Estimating ITN entomological efficacy from experimental hut trial data
Experimental hut trial data
Data from eight EHT, conducted in Tanzania, Côte d’Ivoire and Benin, are used. The main characteristics of each included trial arm are presented in Table 1 and the reader is referred to the original publications for further details (or the Supplementary Tables 6.1 and 6.2 for unpublished trials).
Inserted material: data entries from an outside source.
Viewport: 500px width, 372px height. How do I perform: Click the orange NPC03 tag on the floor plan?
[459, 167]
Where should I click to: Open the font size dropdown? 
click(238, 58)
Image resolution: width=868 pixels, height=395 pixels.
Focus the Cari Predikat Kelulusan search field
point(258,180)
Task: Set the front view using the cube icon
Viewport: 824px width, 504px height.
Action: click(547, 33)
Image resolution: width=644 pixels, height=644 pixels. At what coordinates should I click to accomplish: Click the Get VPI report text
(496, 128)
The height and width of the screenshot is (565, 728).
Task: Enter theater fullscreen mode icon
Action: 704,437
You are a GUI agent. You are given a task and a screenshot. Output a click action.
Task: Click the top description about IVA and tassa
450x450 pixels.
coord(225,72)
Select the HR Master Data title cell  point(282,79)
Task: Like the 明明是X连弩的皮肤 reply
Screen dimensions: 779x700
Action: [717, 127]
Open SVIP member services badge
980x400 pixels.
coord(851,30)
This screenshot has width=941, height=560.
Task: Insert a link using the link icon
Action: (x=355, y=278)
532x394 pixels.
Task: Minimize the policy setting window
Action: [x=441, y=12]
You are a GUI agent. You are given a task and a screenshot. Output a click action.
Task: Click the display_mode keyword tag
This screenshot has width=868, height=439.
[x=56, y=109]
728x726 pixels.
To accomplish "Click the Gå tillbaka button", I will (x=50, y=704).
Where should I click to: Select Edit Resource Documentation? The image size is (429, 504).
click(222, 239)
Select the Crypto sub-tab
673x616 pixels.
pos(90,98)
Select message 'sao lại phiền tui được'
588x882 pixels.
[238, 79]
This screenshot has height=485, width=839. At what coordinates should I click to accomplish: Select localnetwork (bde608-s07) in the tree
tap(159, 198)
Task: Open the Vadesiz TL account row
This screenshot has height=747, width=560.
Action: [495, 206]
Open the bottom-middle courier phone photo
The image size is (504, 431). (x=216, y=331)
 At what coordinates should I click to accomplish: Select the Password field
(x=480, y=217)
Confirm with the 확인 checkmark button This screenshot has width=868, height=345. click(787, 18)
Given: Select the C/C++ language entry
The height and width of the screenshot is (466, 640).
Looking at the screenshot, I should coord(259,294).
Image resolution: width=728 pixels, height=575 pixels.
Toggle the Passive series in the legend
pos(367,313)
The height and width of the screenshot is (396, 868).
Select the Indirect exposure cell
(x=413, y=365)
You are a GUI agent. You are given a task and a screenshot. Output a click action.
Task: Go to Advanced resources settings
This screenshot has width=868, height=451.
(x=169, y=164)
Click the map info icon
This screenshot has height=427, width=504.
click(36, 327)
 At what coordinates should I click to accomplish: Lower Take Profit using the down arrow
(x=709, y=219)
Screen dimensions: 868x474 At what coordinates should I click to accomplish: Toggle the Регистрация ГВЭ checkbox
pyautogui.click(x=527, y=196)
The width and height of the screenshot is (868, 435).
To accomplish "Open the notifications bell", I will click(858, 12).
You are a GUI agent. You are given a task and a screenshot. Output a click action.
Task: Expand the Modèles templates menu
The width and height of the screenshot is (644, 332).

We only retained the arms involving Interceptor® G2, Olyset® Plus and pyrethroid-only ITNs. Additionally, we only retained products for which measurements were available for both unwashed/new and washed/operationally-aged nets and we only kept the measurements with the highest number of washes or duration of field use.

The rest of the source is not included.